**Instructions to follow:** Word for word, restate the entries below, but exclude the images.

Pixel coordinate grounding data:
#####

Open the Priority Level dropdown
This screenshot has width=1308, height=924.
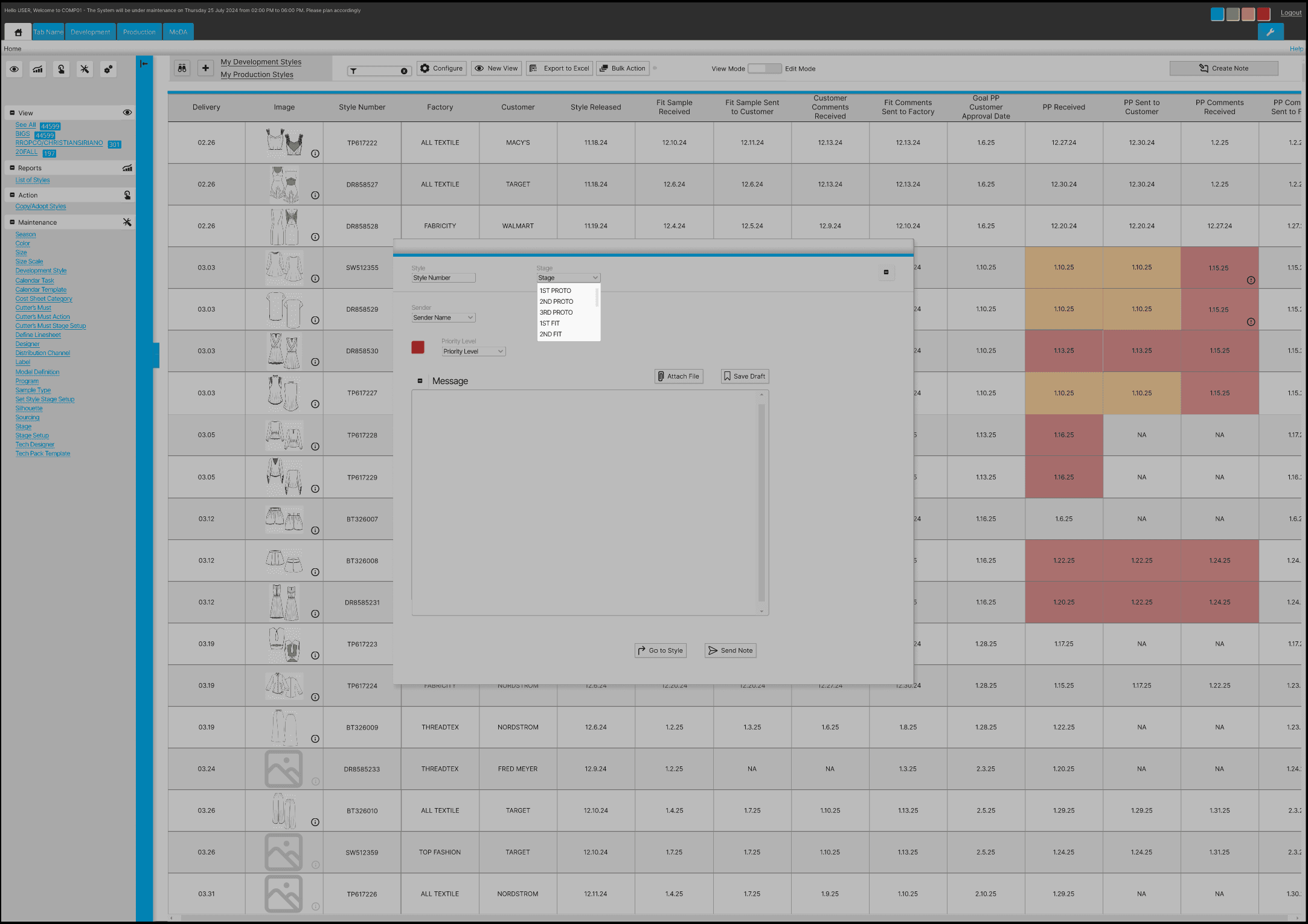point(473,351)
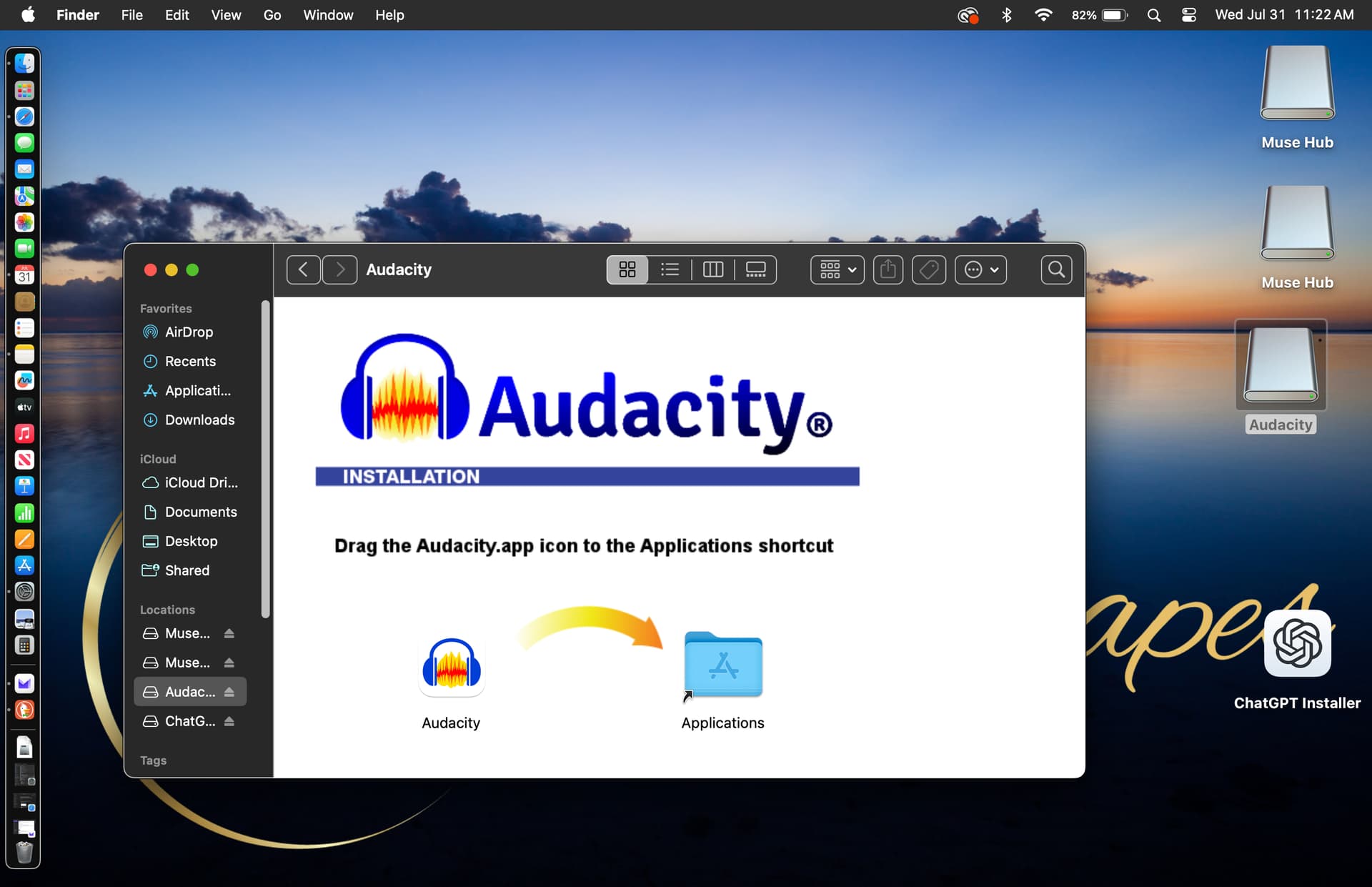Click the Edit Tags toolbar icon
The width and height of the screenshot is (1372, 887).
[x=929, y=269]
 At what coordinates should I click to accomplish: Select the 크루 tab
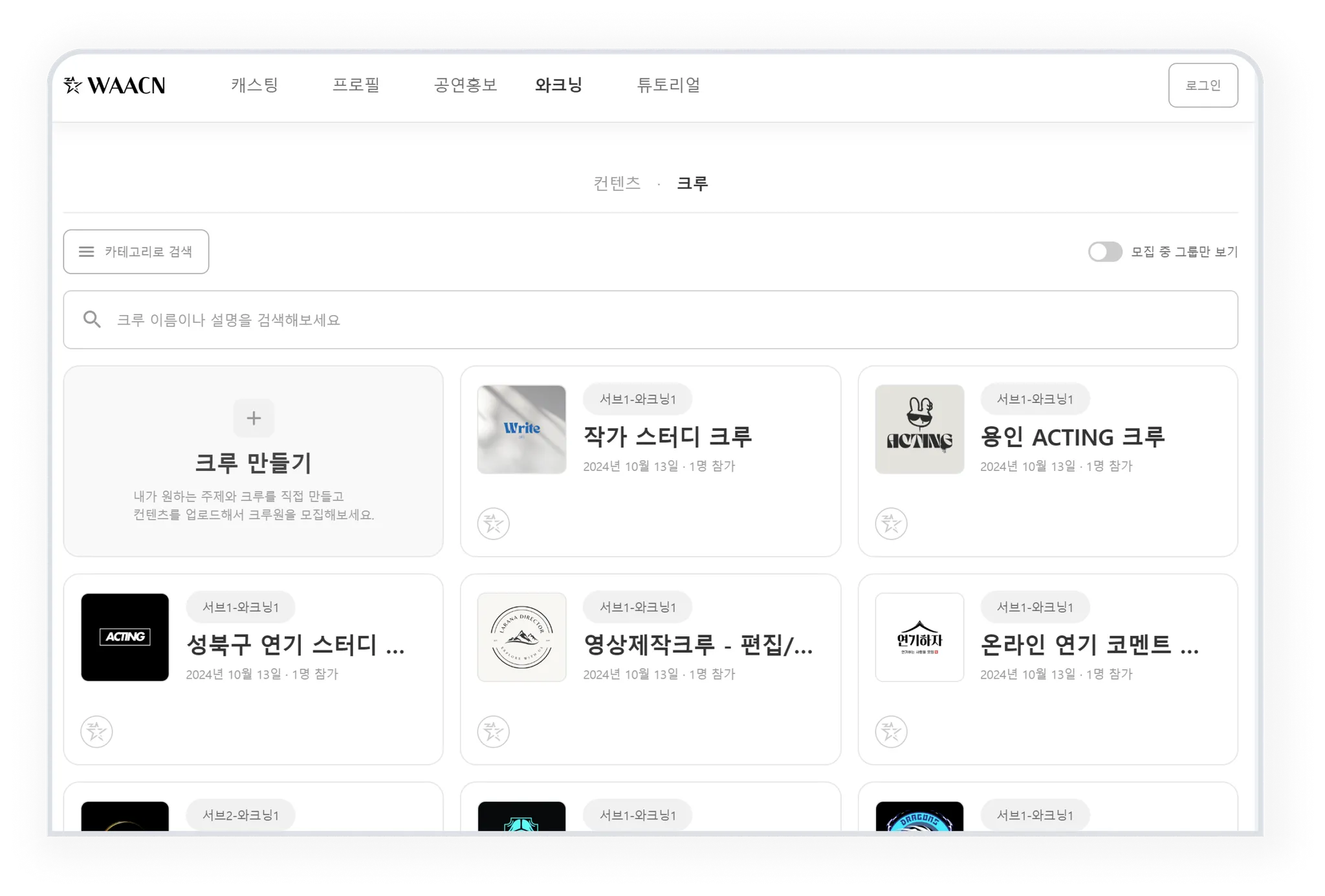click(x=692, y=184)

#####

**The answer:**
Open the Priority Level dropdown
This screenshot has width=1308, height=924.
point(473,351)
Click the Edit Tags toolbar icon
The width and height of the screenshot is (1372, 887).
[x=929, y=269]
 At what coordinates should I click to accomplish: Select the 크루 tab
click(x=692, y=184)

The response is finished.